__PROBLEM TO WORK ON__
Using the entries below, show all lines with the string "left".

Extracted data entries
=== Section Start ===

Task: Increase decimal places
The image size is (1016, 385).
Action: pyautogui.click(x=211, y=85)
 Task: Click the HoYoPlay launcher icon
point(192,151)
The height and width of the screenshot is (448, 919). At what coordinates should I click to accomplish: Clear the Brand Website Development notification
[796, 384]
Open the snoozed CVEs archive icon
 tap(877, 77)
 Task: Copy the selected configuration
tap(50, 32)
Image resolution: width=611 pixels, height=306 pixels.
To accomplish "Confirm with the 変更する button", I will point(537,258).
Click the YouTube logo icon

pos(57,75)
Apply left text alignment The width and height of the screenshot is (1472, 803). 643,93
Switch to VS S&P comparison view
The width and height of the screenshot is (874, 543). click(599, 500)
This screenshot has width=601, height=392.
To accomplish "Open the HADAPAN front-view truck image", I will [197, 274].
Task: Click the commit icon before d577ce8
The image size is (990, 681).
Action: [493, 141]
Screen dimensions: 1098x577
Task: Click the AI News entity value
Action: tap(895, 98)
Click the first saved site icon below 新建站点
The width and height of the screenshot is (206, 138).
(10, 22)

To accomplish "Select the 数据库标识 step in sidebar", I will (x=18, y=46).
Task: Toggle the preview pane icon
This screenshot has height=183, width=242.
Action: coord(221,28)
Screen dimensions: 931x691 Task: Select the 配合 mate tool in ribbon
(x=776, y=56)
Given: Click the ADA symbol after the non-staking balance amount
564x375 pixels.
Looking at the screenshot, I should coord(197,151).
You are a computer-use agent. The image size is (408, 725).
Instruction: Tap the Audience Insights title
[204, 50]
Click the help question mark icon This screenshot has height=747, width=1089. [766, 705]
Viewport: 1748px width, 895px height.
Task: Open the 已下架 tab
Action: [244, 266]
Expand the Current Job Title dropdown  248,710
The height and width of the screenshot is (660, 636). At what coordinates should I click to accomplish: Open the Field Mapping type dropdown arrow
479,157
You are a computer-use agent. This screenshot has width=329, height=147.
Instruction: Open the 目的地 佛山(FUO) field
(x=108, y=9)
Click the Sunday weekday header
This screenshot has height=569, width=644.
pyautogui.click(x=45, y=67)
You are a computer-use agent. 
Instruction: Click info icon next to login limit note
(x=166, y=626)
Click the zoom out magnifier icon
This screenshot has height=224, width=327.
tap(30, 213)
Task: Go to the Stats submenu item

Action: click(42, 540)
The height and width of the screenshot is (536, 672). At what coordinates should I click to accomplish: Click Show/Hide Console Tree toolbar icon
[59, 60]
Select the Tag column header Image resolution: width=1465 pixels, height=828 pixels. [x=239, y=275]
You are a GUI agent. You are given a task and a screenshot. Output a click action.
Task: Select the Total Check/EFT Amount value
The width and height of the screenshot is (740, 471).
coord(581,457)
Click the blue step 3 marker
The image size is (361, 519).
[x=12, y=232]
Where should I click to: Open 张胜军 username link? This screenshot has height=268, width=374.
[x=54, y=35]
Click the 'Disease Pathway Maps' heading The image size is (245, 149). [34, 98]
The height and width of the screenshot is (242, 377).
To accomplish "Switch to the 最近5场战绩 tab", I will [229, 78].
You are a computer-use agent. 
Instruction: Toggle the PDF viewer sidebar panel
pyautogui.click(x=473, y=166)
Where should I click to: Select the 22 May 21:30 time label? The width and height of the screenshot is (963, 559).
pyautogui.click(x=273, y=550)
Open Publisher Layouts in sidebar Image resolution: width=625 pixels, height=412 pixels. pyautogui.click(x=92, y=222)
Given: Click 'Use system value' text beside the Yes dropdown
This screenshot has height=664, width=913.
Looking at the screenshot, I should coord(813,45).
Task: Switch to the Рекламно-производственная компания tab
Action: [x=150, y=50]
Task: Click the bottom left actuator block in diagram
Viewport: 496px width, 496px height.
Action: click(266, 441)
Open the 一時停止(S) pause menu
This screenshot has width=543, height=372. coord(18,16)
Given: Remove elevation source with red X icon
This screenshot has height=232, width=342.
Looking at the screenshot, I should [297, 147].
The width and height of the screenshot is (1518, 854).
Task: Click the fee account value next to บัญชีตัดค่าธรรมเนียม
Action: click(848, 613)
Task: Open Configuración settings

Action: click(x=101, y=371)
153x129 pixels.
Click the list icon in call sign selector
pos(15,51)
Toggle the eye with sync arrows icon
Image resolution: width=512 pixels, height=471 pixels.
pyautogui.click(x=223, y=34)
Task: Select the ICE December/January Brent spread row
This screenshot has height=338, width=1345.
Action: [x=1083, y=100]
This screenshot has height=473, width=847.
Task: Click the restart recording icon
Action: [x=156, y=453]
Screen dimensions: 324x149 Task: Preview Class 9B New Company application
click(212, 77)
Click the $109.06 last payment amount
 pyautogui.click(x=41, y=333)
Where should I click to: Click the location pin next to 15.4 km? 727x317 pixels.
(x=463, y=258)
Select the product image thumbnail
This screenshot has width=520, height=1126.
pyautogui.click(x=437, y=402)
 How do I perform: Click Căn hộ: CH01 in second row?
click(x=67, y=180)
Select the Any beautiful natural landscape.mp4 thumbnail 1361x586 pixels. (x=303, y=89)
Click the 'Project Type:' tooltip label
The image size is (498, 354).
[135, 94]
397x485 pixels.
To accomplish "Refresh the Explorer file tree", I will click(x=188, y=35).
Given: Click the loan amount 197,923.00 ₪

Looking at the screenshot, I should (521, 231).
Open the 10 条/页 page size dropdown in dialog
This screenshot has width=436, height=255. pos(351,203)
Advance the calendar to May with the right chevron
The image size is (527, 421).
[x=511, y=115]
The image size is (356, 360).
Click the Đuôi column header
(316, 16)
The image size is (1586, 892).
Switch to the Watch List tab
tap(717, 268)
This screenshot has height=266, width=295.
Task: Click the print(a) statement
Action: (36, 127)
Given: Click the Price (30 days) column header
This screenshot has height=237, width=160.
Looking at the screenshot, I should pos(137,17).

=== Section End ===

__SOLUTION__
Apply left text alignment The width and height of the screenshot is (1472, 803). 643,93
Task: Click the bottom left actuator block in diagram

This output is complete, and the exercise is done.